Face it, we all love a good TED Talk. While they’ve become somewhat of a cliche in the professional world, akin to motivational quotes from Richard Branson or Wolf of Wall Street memes, they continue to fascinate viewers (this author included).
TEDTalks span a variety of topics and disciplines, including science, psychology, technology, art, and business. The speakers are engaging and occasionally even stirring, and they can garner cult followings overnight. Human resources—and the broader subjects of work and leadership—have featured prominently in many of these talks.
Looking for that elusive spark of inspiration? We’ve put together our favorite HR-related TEDTalks below. Share your own favorite sessions by tweeting at us here!
Forget the Pecking Order at Work, Margaret Heffernan
Raise a flock of “super chickens,” and they’ll peck each other to death—not unlike a team of high performers or so-called “rock stars,” Margaret Heffernan argues. Conventional wisdom has always suggested that the secret to success was finding the best men and women for the job and letting them have at it. More often than not, however, this just leads to “aggression, disfunction, and waste.”
So if all-stars can’t work together or produce results, what kind of teams do? Heffernan identifies three key characteristics that define successful groups.

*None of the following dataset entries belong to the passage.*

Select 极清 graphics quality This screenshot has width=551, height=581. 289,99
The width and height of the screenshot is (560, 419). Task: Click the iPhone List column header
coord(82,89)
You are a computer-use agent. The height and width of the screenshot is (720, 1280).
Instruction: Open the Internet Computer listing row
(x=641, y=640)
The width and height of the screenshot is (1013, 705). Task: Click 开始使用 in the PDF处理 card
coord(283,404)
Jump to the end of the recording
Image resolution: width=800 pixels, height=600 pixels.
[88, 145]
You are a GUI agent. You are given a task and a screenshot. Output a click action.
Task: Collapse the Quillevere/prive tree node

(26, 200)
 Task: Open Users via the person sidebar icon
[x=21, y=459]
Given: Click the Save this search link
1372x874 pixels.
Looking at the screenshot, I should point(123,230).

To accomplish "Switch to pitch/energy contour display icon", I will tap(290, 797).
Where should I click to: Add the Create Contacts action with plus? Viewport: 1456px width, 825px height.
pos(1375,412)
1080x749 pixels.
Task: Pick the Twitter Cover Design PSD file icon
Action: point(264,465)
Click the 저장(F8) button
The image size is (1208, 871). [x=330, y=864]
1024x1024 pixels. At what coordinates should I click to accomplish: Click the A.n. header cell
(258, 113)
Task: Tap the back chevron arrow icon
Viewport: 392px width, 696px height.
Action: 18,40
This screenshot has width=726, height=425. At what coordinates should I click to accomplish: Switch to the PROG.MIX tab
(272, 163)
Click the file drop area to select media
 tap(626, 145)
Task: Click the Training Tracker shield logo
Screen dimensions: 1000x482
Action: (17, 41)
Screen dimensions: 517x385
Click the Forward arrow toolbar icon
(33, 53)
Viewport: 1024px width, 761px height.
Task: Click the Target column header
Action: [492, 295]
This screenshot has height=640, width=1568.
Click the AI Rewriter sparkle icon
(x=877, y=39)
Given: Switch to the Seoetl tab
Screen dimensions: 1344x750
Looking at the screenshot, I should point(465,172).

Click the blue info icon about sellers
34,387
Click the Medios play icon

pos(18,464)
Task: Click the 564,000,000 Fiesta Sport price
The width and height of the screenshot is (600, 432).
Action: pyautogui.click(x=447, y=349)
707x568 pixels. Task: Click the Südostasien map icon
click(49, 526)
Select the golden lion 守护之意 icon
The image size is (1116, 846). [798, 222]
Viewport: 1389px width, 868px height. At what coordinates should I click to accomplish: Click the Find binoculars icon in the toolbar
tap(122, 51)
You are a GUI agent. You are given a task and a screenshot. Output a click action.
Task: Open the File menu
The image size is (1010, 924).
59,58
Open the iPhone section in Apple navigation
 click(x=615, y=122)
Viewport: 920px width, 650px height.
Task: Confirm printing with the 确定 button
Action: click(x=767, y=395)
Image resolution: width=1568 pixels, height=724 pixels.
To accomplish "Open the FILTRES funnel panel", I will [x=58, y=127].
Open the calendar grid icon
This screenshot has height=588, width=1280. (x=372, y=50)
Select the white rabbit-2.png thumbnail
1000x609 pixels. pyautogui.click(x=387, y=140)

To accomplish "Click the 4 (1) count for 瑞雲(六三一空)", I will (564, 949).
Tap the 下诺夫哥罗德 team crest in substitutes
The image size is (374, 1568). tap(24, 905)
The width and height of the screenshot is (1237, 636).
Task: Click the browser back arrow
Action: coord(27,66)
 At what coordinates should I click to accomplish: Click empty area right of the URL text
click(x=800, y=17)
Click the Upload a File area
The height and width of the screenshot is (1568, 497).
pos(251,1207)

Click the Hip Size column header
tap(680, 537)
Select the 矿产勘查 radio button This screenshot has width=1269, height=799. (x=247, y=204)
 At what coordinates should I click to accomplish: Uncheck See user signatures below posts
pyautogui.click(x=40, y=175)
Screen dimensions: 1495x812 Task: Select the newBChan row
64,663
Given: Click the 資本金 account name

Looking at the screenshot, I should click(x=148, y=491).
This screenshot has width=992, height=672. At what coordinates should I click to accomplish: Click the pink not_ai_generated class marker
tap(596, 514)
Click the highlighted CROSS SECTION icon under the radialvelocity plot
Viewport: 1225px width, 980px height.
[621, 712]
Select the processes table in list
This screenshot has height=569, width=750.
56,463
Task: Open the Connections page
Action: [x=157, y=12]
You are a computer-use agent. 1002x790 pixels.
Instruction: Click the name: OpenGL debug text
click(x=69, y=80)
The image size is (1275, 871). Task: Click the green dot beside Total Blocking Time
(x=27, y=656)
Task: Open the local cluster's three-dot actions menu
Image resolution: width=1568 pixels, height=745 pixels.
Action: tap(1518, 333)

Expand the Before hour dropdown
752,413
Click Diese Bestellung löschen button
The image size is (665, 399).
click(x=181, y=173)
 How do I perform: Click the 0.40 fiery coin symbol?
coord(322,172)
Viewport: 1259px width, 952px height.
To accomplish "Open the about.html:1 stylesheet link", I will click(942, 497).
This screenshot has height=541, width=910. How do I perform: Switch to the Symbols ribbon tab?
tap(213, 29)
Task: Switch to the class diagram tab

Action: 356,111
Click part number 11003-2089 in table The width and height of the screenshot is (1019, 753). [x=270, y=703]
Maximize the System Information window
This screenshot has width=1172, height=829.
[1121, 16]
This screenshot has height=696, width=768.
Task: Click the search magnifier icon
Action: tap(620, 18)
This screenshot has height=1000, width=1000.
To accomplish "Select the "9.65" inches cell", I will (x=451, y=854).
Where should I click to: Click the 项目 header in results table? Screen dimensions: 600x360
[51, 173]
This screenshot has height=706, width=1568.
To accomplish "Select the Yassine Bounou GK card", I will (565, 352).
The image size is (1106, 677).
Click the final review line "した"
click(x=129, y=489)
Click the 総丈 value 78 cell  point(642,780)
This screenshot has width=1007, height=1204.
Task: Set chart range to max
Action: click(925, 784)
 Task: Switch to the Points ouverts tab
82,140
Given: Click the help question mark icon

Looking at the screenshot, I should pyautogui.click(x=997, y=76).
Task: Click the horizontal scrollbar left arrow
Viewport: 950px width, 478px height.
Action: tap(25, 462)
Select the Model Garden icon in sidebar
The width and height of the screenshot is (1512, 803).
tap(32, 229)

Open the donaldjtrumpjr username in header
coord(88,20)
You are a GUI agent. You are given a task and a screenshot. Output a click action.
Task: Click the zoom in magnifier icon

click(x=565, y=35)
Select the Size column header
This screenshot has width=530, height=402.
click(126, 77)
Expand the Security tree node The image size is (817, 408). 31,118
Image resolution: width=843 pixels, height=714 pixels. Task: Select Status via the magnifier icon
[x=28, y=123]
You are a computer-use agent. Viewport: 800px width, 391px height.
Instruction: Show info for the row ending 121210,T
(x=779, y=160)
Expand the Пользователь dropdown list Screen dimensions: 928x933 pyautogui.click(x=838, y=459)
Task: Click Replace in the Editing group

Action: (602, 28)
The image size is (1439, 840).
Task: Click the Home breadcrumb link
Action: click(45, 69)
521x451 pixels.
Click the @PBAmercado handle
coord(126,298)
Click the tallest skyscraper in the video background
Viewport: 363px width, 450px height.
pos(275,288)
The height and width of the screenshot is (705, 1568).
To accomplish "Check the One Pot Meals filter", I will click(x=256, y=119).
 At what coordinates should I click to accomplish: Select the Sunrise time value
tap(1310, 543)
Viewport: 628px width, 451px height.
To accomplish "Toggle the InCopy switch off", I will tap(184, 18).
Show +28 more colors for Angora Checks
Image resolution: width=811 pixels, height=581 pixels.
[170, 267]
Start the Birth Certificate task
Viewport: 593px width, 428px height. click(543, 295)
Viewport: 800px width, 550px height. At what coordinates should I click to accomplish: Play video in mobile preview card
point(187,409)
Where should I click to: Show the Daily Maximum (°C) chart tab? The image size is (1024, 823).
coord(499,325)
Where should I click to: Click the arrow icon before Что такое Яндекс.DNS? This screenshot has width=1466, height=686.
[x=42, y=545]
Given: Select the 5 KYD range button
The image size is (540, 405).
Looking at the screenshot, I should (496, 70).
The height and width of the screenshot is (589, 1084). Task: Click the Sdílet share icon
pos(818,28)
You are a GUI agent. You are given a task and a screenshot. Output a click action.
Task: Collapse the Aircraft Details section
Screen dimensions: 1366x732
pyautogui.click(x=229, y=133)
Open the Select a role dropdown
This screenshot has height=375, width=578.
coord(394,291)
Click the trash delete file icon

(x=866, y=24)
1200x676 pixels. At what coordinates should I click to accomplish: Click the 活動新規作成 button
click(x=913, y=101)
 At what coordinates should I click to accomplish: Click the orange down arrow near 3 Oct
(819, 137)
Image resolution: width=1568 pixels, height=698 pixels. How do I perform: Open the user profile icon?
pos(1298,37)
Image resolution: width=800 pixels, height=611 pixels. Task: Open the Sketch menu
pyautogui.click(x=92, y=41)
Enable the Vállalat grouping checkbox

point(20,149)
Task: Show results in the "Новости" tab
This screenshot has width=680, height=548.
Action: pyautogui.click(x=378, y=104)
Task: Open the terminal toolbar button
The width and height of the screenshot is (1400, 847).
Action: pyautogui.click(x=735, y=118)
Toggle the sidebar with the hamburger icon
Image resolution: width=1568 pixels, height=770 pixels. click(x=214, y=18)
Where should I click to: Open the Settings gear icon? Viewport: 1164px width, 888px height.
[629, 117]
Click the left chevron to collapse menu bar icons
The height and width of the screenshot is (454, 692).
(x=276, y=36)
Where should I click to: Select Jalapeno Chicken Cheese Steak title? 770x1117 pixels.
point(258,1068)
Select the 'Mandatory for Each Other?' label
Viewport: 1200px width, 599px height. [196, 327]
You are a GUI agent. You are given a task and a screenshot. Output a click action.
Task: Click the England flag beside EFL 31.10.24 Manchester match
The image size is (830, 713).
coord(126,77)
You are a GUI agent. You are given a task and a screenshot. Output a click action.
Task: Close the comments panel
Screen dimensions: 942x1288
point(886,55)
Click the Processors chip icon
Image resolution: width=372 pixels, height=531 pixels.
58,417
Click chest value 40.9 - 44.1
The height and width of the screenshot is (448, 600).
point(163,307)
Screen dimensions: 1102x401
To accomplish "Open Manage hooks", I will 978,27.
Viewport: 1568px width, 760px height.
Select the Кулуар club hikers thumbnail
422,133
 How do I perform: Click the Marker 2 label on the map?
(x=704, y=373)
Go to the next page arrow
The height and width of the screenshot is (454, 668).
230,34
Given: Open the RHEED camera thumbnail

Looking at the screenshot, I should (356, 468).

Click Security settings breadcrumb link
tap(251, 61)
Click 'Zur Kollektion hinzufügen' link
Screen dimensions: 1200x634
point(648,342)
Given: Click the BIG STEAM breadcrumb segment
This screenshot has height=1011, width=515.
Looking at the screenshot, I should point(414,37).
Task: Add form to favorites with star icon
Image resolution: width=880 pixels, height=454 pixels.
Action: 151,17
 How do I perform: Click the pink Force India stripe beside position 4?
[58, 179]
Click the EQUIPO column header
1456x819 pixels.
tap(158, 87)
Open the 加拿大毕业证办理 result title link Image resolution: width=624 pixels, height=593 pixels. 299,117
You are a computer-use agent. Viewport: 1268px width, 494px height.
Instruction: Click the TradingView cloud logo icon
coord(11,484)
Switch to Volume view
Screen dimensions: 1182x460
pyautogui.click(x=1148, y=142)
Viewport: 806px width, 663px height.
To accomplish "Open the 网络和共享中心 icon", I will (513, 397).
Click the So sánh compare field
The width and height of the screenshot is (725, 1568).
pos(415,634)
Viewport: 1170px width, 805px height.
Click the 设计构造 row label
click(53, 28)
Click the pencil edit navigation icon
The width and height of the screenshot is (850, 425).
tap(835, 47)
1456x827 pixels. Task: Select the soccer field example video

We won’t spoil them here, but here’s the bottom line: characteristics like individual intelligence and ambition can’t hold a handle to the relationships and bonds that bind the best teams together.
Simply put, “What matters is the mortar, not just the bricks.”
The Way We Think about Work is Broken, Barry Schwartz
Barry Schwartz opens his talk with a straightforward question to the audience: “Why do we work? Why do we drag ourselves out of bed every morning?” Simply to “make a living” isn’t satisfying enough for Schwartz and shouldn’t be for anyone else.
It’s an answer most would struggle to provide. Schwartz traces the modern day condition to the industrial revolution and subsequent rise of the factory system, which he argues created an environment where the employee served as merely a cog, and not a meaningful beneficiary to their day’s work. Pay, Schwartz argues, isn’t enough to override the demeaning, “soulless” work the vast majority of the population is shouldered with.
In a stirring plea, Schwartz asks the audience to go back to their workplaces and turn the tide. “Just what kind of human nature do you want to help design?”
Why the Best Hire Might Not Have the Perfect Resume, Regina Hartley
According to Regina Hartley, today’s qualified job applicants fall into two camps: “silver spoons” and “scrappers.” The former camp consists of those who went to Ivy League schools, come with strong recommendations, and have a steady record of employment. The latter may have odd jobs on their resume, never graduated college, or have simply been out of work for a long time.
The scrapper, Hartley argues, deserves an interview. Why? Data reveals that sometimes dysfunction can lead to growth and transformation—a phenomenon that she identifies as “post-traumatic growth.” The personal and professional obstacles scrappers often face can harden their resolve and equip them for success in leadership in ways traditional experience can’t match.
That isn’t to say recruiters should dismiss silver spoons—but, as Hartley notes, “If your whole life has been engineered toward success, how will you handle the tough times?”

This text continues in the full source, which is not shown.